= Short exercise =
Reproduce the data between the line containing "The height and" and the line containing "(x=367, y=588)", inclusive, substituting "Activate" for "Focus" and leaving all else unchanged. Omit the pictures from your answer.

= Input rows =
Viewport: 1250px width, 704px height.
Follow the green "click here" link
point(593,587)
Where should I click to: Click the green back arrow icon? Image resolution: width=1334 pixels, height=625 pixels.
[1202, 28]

---

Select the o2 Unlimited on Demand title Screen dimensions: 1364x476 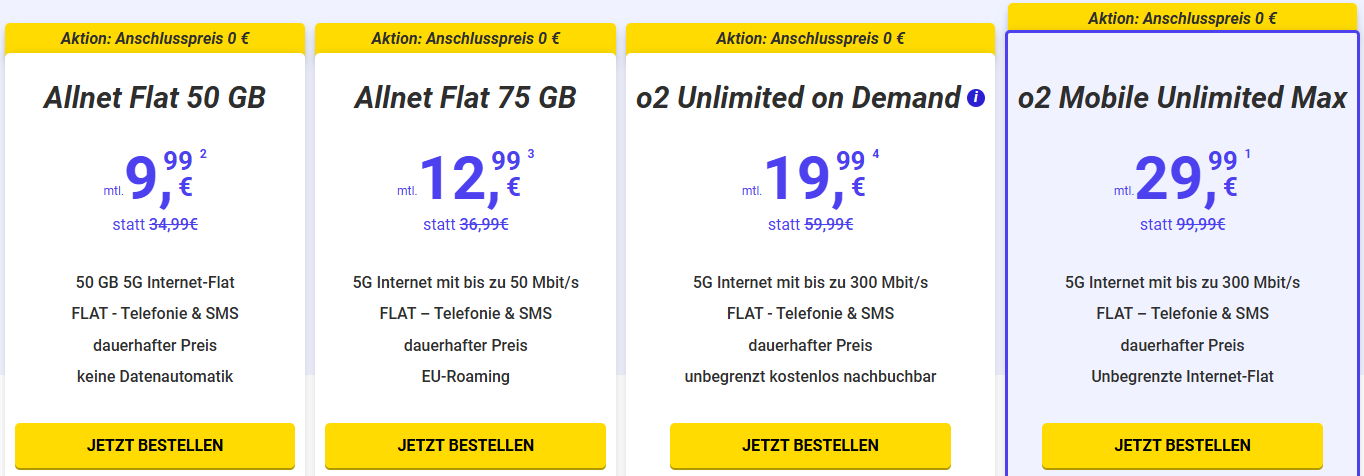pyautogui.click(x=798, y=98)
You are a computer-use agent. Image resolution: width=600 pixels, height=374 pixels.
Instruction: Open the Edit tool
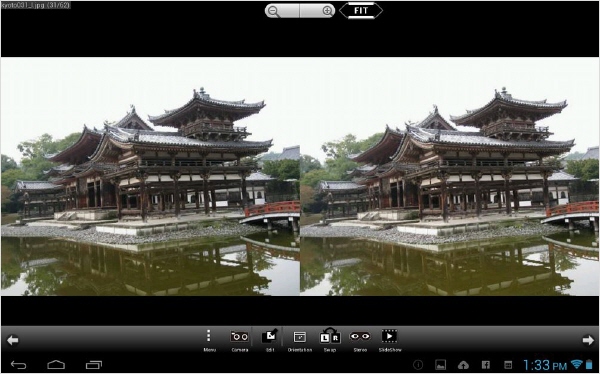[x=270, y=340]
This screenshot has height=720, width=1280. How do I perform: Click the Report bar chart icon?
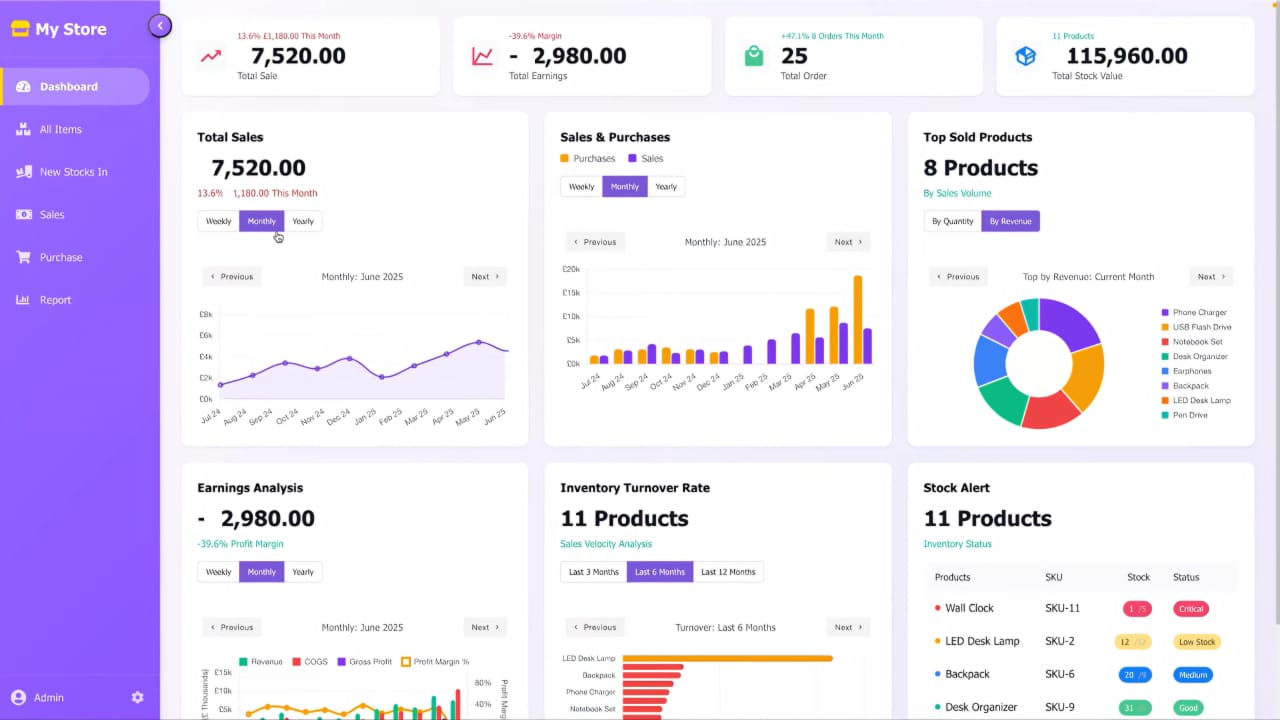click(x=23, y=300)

---

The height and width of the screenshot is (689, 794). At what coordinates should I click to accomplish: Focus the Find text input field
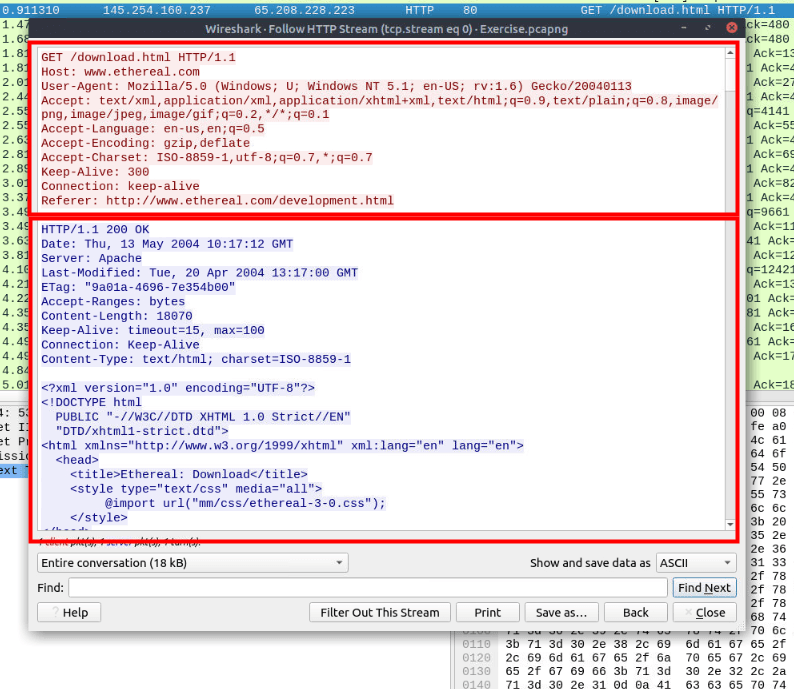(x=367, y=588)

= Complete response =
The height and width of the screenshot is (689, 794). At what coordinates should I click to accomplish: Activate the Find text input field
(x=367, y=588)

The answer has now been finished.